Here’s a list of some best practices when collaborating on shared projects (listed in order from lowest impact to highest):
a) publish your data in a public repository
b) use a structured publishing platform for shared projects
c) make your raw data available to collaborators and grantees of your research project
d) release only anonymized or aggregated versions of the data you’re sharing with others.
e.) share through another system that will allow access without requiring any changes, such as an institutional archive site like Zenodo or Figshare (or GitHub). This is different from making one specific file publicly accessible because it allows broad and unrestricted access while still complying with copyright law. It also lets you change what’s open over time based on new developments in confidentiality concerns. And because many people are familiar with GitHub, this route may be more likely to find collaborators.
f) make a data management plan public, either on your own site or by publishing it in an institutional repository
g) share the raw data with someone else who has requested them and is qualified to analyze the data
h) release limited portions of your project’s dataset as a new open access publication that anyone can read without restriction
I) offer fellowships for research projects where researchers are given full access to shared datasets, such as Google Scholar Awards Program Fellowships
j.) publish in a journal if you’re releasing anonymized versions of your data only (e.g., through oRevo). This route requires changes because journals typically require authors to sign a copyright agreement in order to publish the data, while open access journals or repositories may not.
k) release your dataset and code as a toolkit that is freely available for anyone else to use
l) share raw data with another researcher by giving them read only permissions so they can’t change it but have full license to analyze and re-share their research without charge. This is often done through an institutional repository
a research collaboration can be enhanced by: shared datasets, such as Google Scholar Awards Program Fellowships
j.) publish in a journal if you’re releasing anonymized versions of your data only (e.g., through oRevo). This route requires changes because journals typically require authors to sign a copyright agreement in order to publish the data, while open access journals or repositories may not.
k) release your dataset and code as a toolkit that is freely available for anyone else to use
l) share raw data with another researcher by giving them read only permissions so they can’t change it but have full license to analyze and re-share their research without charge. This is a great option for collaborators who have different expertise but want to work together.
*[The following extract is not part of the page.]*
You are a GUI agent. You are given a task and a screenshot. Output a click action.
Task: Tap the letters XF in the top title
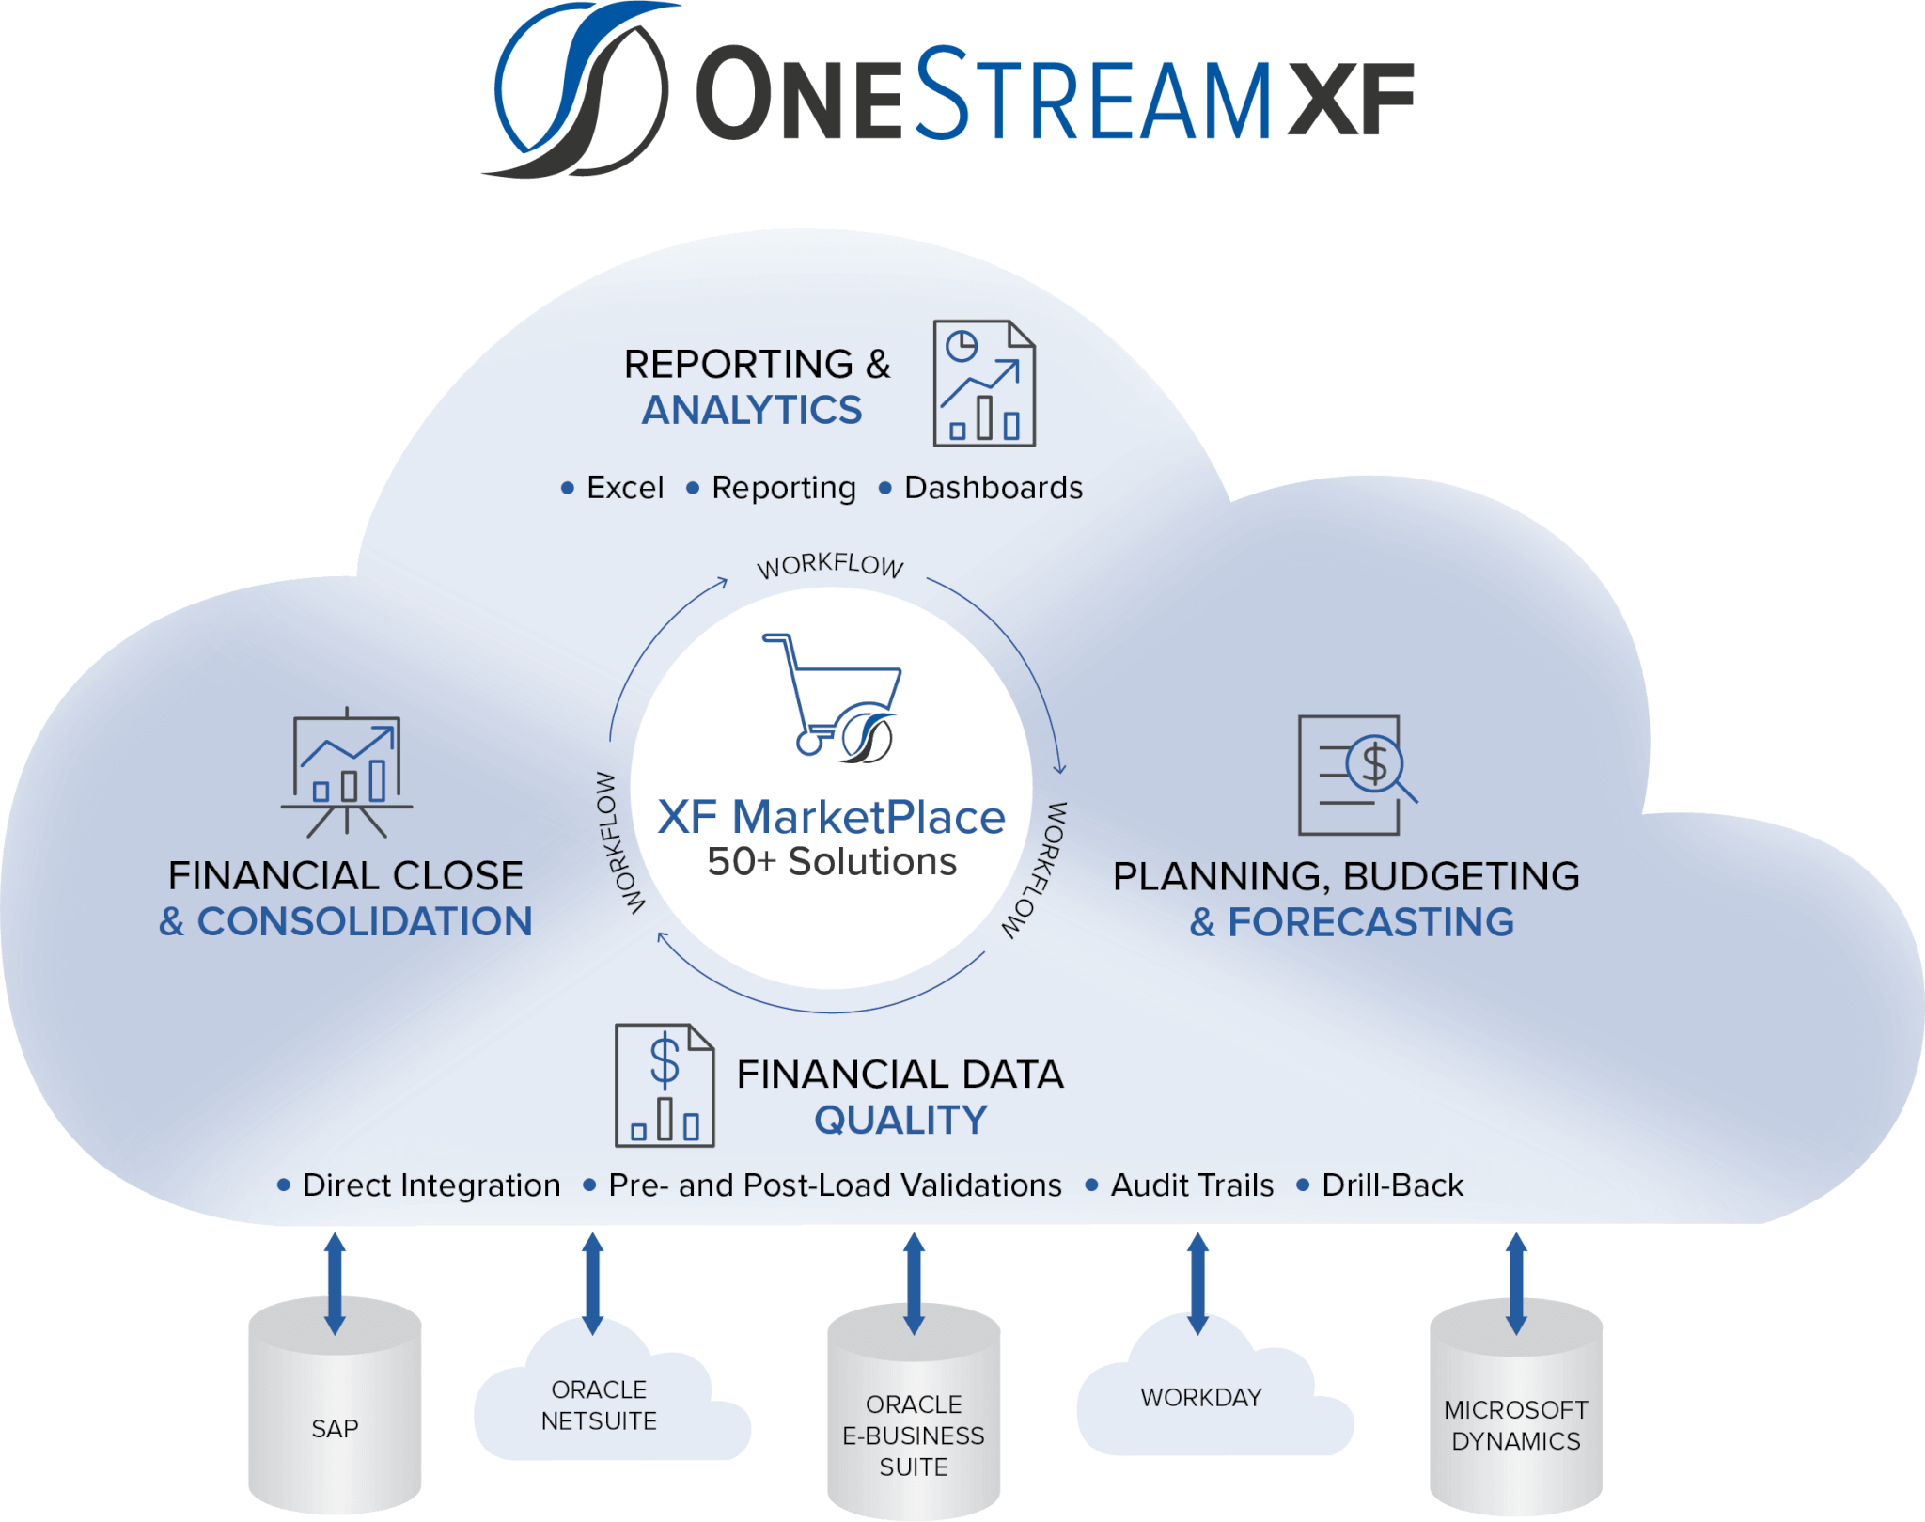(1350, 100)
m) input data into a database like OpenRefine, where it can be analyzed and manipulated collaboratively.
n) use a third party collaboration platform that enables you to share files with other researchers (e.g., Dropbox). One of the benefits of these platforms is they make collaborations more reproducible because all participants will have identical access to the same files at any given time
o) create an anonymized dataset by removing names or other identifying information from datasets before sharing them in order to protect privacy rights while still maximizing potential reuse possibilities
p) offer guidance on how others may reproduce your research findings using your specific methods by including instructions on how to replicate a study’s findings in the methods or discussion section of your paper.
q) use licenses like Creative Commons CC-BY (Attribution) and CC-BY-ND (Attribution, No Derivatives). This allows other researchers to share your work while also requiring them to give credit where it is due
r) set up a data repository that can be accessed by scientists seeking specific datasets for their research projects. For example, Nature Publishing Group hosts DataDryad.org which provides free access to large amounts of curated scientific data on topics as diverse as animal behavior studies and genetic sequencing techniques
s) provide a public data repository for your work to ensure that the results of research is available in perpetuity
t) make sure all code and programming scripts are archived, including on repositories such as arXiv.org or GitHub (a social coding site where users can post their own software programs). This ensures future researchers will be able to read these files without having to guess at what they might mean
u) release raw datasets from experiments so other people have access to them in many formats like Excel spreadsheets (.xls), comma-separated values (.csv), tab-delimited text tables (.txt), XML documents, images with metadata, and more
v) release data collected by a robot (e.g., sensor readings or video footage of an experiment). Robots can also share their own datasets with others to help other robots better complete tasks they’re assigned
w) use Creative Commons licenses that allow for reuse, remixing and distribution of the material in any medium or format; these are outlined at creativecommons.org/licenses/. The CC-BY license allows anyone to copy text from a website into another document without having to cite it as a source .xx]
y) provide open access to research articles before publication so people who cannot afford journal subscriptions can still read them
z) make sure there’s a clear system in place for how to credit data collected by a robot.